Fred era autodidacta. Siempre decía que lo que hacía, lo
sabía hacer porque le salía de dentro. Sin saber bien cómo. Nunca se sentía como el amo y señor que decidía sobre sus actuaciones. “Las cosas se me hacen solas”,
decía, “sin más”. Cuando llegaba el éxito a causa de sus cosas, Fred se
sentía vacío. Se había entregado con amor y por pasión, lo había dado todo y ya
no le quedaba dentro nada más que compartir. Se desplomaba unos días, tal vez
un par de semanas, y poco a poco volvía a llenarse de ganas de hacer más cosas.
Pasaba ese tiempo casi avergonzado de su
obra, de su éxito. Escondido como si él nada hubiese tenido que ver. Le
resultaba incómoda la sensación, a pesar de que sabía que volvería la gloria.
Que ya volvería a tener fuerzas para empezar de nuevo.

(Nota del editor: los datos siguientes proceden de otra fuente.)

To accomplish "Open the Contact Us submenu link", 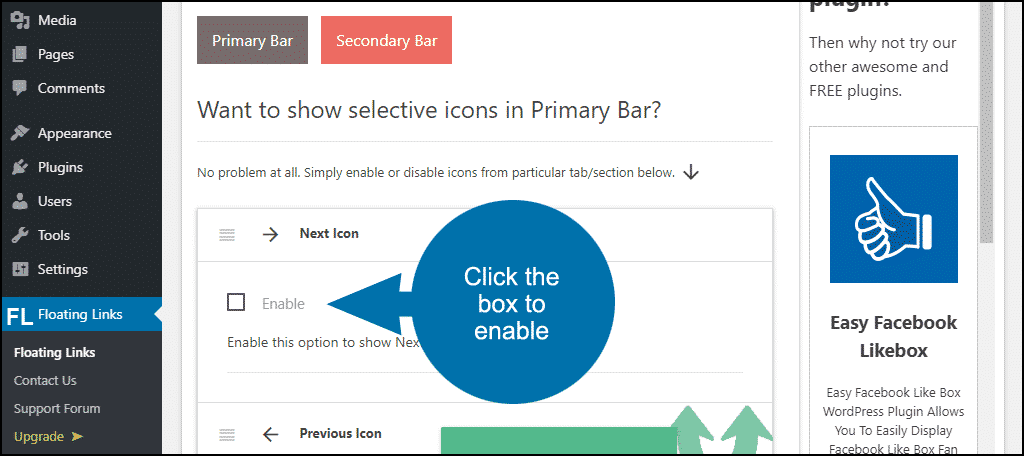I will 45,380.
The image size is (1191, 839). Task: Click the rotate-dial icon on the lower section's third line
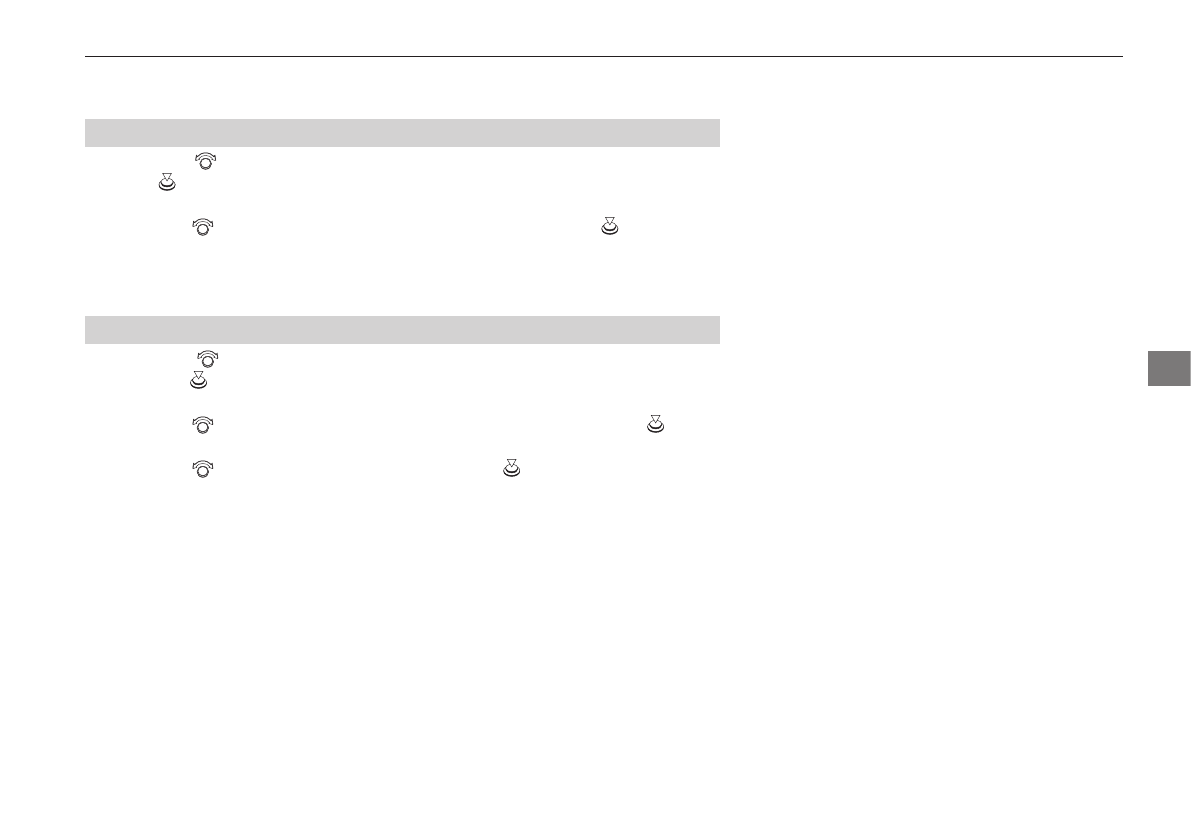click(202, 424)
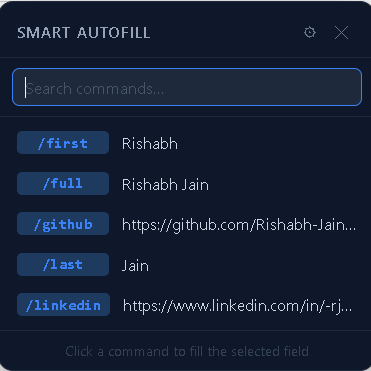Select the /linkedin command badge
The image size is (371, 371).
point(63,305)
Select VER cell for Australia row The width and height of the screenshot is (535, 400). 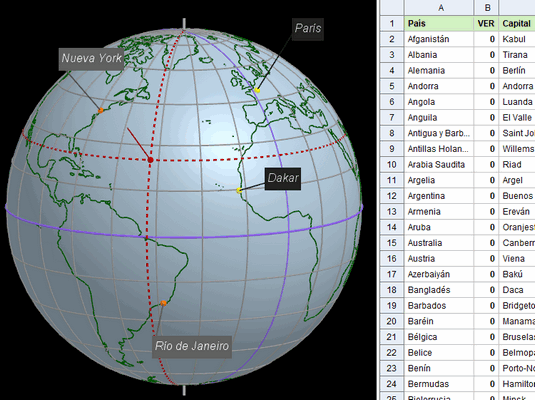487,243
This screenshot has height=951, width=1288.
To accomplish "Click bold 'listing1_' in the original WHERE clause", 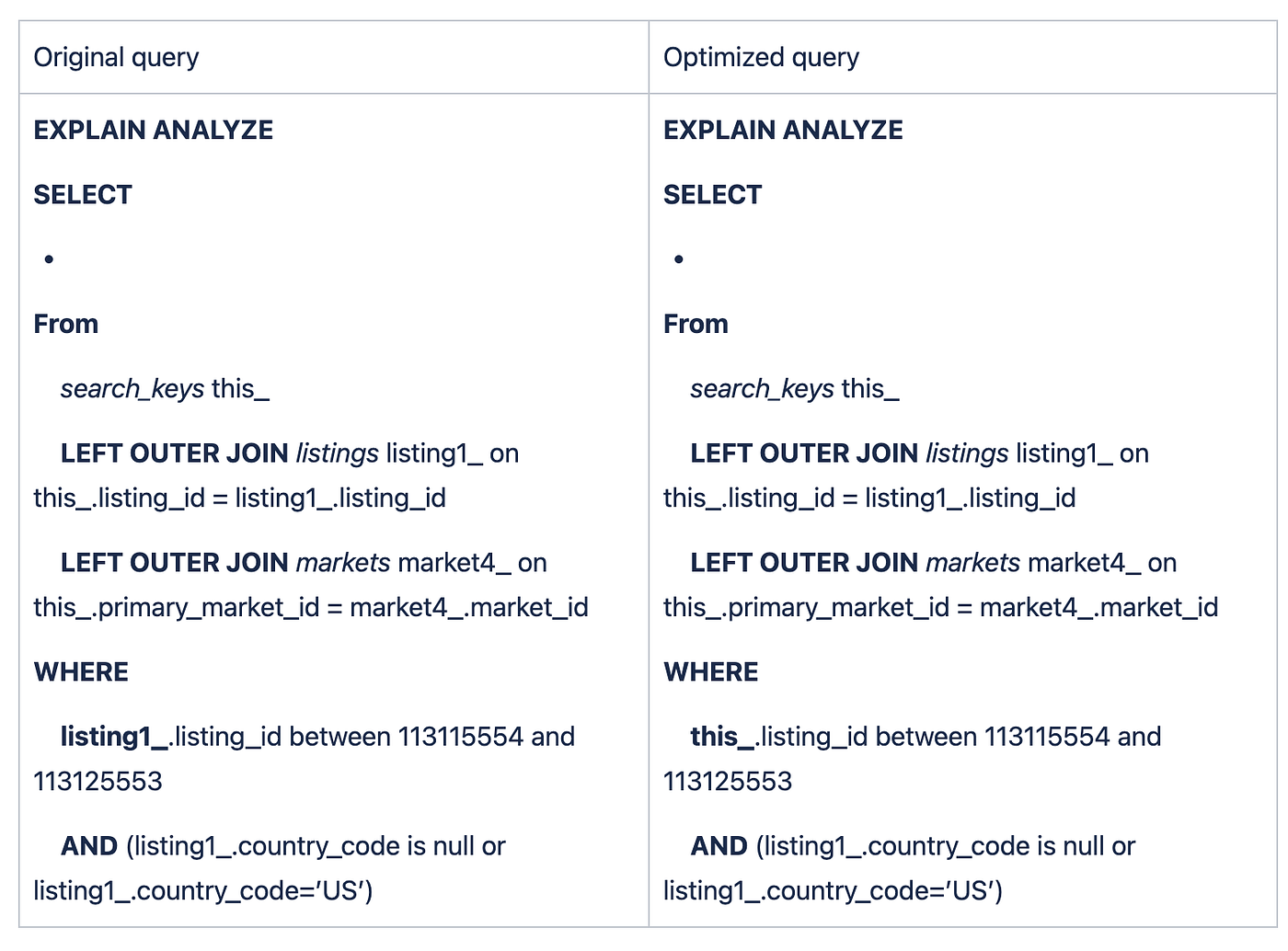I will click(x=115, y=737).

Pero Fred, siempre manifestaba su miedo, su gran temor. Si un
día me levanto y no me sale nada —pensaba—; si un día no sé ya cómo hacer…Y ahora, le habían ensombrecido sus dudas como esas nubes
grandes que tapan todo y esconden hasta la luz de la ilusión. Y ahora ya no
podía hacer música. Sus manos se habían quedado paralizadas. Sin dueño.